After the housing crisis began in 2006 when Bush 43 was President, The Fed took no action. Bernanke seemed to have no interest in helping the Bush administration. As soon as Obama became President, Bernanke decide he would try and help him revive the economy by applying QE1 in 2009. When that did not work, he tried QE2 in 2011. Again, no apparent help, thus QE3 in 2013.

This result of the FED buying bonds and driving down bond prices was that investors could make no money on bonds. The only place people could invest in the USA was stocks. This drove and is still driving the stock market to higher and higher values. This has created an extreme disparity between wealthy people and ordinary Americans. It also means our money has less value, thus we pay more for all imported goods. The FED also purchased home mortgages from homes that were under water and no way to unload the debt without taking a loss, so all they could do is hold on to the debt. Bernanke finally gave up and retired in 2014 and was replaced by Janet Yellen as chairman of the FED. She was Bernanke’s protégé and continued his policies.
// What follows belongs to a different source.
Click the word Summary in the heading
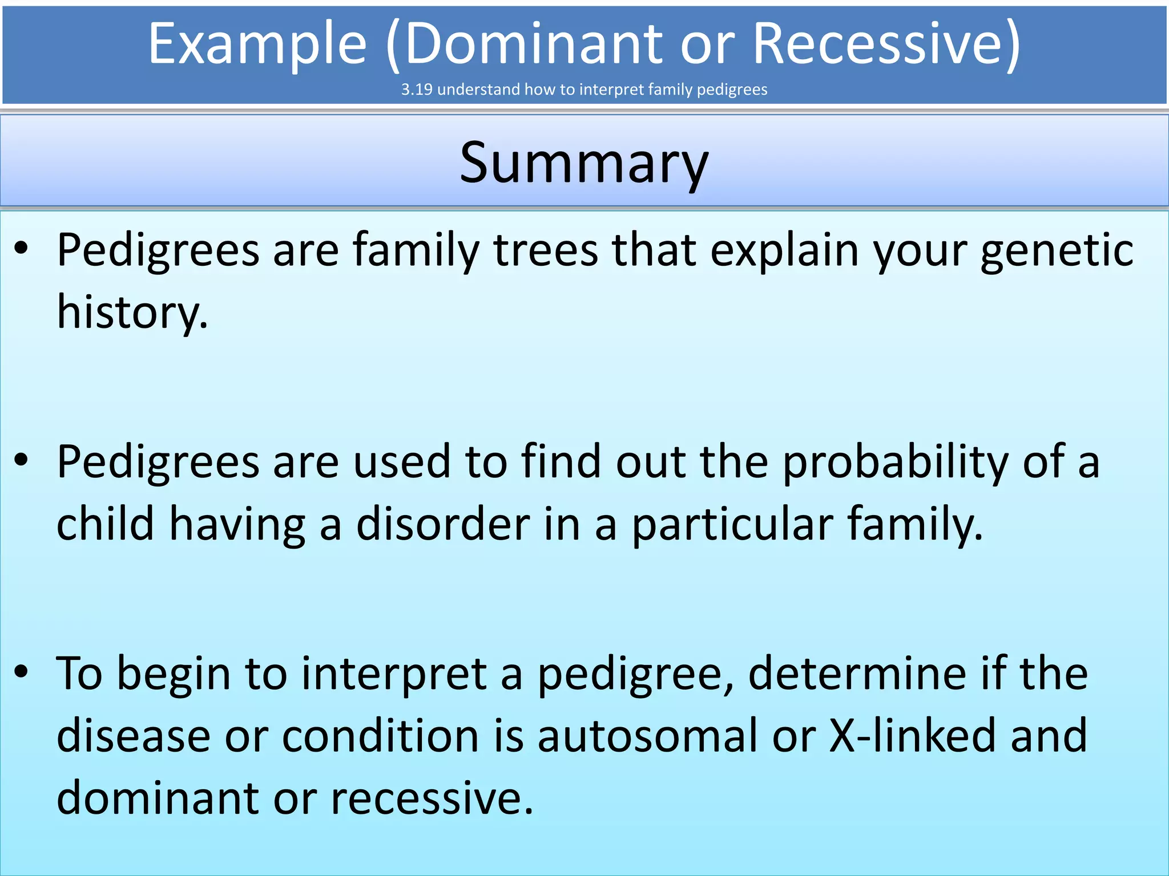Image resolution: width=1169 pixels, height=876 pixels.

Bernanke and Yellen did not take into consideration that the recent tax increases, both personal and corporate would kill the job market in the USA. They drove many manufacturing jobs out of the country, forced many corporations to move their headquarters out of the country and basically killed all entrepreneurship which kept new small businesses from starting.  At the same time, we were pressing forward with almost unrestricted immigration of people flooding into the country willing to work for lower wages. This meant more people without jobs, who still had mouths to feed at home and less or no take-home pay to do it with.

Now we have a situation where we have increased the cost of government by spending more on food subsidies, more people on disability, more unemployment assistance and housing for children who entered the country without adult supervision.  

Now interest rates are near zero and the FED has no means left to help with the problem, except to buy more corporate debt. The FED debt which was less than one trillion dollars in 2006 is now about $4.5 trillion. They will sit on it.

All the effort the FED has done comes to naught. They tried to help and made everything worse. The FED is now back to watching for inflation. We have more disparity in wealth, no jobs and no prospect of new jobs, higher import prices and no inflation. Everyone is in stall mode awaiting a game changer to come along. Please vote for someone who will actually help our citizens.


  1. My favorite blog entry in a while. One reason is I am an economics nerd. Also, I am reminded why Ben Bernanke got so much press as chairman of the Fed. Last, even people who can not be bothered to learn about macroeconomics and the Federal Reserve system can read this in a few minutes and have a much greater understanding of how we got where we are today. Really enjoyed this one.